DXCM Insider Sale: Sadie Stern Disposes 1,466 Shares Under 10b5-1 Plan
Rhea-AI Filing Summary
Sadie Stern, EVP and Chief HR Officer of DexCom, Inc. (DXCM), reported a sale of common stock under a pre-established plan. On 09/04/2025 Ms. Stern disposed of 1,466 shares at $80.00 per share pursuant to a 10b5-1 trading plan adopted on 02/20/2025 to allow orderly dispositions. After the reported sale she beneficially owns 105,223 shares in total.
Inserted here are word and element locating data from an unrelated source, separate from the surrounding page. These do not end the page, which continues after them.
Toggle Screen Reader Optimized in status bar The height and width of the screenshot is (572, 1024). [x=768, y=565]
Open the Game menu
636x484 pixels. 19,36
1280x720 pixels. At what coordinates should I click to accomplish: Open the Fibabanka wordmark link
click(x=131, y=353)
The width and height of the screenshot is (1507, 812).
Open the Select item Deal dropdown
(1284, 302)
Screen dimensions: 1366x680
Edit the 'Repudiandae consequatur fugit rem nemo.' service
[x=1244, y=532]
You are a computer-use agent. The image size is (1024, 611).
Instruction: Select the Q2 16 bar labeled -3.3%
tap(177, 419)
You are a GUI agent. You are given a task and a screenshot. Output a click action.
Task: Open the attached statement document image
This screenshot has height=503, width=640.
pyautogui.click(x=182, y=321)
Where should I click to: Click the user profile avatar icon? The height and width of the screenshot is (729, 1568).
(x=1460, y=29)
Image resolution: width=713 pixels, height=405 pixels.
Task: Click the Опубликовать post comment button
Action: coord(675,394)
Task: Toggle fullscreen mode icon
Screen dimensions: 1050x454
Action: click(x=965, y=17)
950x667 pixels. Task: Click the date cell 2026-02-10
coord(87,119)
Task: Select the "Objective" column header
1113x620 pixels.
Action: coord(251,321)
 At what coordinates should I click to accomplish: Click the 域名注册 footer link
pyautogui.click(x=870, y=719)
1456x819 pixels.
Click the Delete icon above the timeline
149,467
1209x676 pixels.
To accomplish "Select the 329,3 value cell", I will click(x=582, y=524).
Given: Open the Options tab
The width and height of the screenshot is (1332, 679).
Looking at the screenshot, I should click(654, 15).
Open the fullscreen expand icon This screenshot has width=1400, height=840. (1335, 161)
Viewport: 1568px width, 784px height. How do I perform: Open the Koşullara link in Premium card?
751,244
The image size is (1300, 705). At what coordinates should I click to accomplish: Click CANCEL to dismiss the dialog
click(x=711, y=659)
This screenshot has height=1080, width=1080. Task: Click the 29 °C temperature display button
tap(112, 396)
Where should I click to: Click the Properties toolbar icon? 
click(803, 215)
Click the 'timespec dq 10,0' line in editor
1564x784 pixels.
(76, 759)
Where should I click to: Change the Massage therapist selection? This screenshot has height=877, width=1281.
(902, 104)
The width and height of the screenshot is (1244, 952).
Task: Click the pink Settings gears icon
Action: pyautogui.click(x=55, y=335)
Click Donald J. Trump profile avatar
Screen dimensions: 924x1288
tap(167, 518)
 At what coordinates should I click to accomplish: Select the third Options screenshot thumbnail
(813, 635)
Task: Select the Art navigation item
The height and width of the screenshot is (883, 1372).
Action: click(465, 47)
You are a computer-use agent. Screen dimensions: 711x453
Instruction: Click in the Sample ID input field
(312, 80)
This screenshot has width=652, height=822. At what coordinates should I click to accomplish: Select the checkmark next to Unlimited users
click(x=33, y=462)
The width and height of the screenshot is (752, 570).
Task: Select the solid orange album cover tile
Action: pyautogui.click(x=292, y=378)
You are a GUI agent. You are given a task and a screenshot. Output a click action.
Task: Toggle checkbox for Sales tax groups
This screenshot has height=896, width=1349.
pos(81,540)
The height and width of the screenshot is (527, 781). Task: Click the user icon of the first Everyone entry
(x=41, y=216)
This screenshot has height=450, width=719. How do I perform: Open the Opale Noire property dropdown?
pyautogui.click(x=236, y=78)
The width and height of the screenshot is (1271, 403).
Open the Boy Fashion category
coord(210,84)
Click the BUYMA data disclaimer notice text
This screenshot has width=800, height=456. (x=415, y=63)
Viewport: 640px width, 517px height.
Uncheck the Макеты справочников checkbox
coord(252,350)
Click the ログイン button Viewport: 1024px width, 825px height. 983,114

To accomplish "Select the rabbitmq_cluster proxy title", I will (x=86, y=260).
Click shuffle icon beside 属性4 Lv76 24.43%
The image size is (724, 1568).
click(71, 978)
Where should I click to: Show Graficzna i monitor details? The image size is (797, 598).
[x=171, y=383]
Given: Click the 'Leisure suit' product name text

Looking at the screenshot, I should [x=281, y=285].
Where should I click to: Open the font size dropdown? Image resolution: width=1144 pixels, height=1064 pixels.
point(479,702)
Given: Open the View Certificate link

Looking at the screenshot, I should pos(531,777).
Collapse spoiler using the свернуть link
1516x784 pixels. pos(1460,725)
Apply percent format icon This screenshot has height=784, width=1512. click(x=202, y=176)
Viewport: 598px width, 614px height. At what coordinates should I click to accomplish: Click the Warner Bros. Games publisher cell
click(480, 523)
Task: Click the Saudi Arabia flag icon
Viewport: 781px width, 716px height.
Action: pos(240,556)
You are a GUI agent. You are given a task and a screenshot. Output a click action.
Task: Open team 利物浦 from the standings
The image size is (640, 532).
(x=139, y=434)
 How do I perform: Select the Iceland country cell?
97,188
That total includes 74,450 unvested restricted stock units with detailed vesting: 29,922 RSUs granted 03/08/2025 vesting through 03/08/2028; 22,798 RSUs granted 03/08/2025 vesting through 03/08/2027; 14,474 RSUs granted 03/08/2024 vesting through 03/08/2027; and 7,256 RSUs granted 03/08/2023 vesting through 03/08/2026. The Form 4 was signed by an attorney-in-fact on 09/08/2025.
Positive
- Sale executed under a 10b5-1 plan, indicating an established, pre-authorized trading arrangement
- Detailed disclosure of unvested RSUs with grant dates and vesting schedules, improving transparency
Negative
- Insider disposition of shares (1,466 shares sold), which reduces insider-held free shares
- Significant portion of holdings are unvested (74,450 RSUs), limiting current voting/transferable shares
Insights
TL;DR: Insider sale under a 10b5-1 plan; modest disposition relative to disclosed holdings.
The filing documents a scheduled sale of 1,466 shares at $80 executed under a 10b5-1 plan established 02/20/2025. The report shows total beneficial ownership of 105,223 shares, including 74,450 unvested RSUs with multi-year vesting schedules. This is a routine disclosure that confirms use of an affirmative-defense plan to transact shares and provides clarity on unvested equity outstanding to the executive.
TL;DR: Governance practice observed—insider used a documented trading plan to avoid timing concerns.
The Form 4 explicitly notes the 10b5-1 plan adoption and that the reported sale was executed pursuant to that plan. The filing lists detailed vesting tranches for RSUs, which helps stakeholders understand potential future dilution and insider alignment. The signature by an attorney-in-fact is properly indicated. No other governance irregularities are reported in this filing.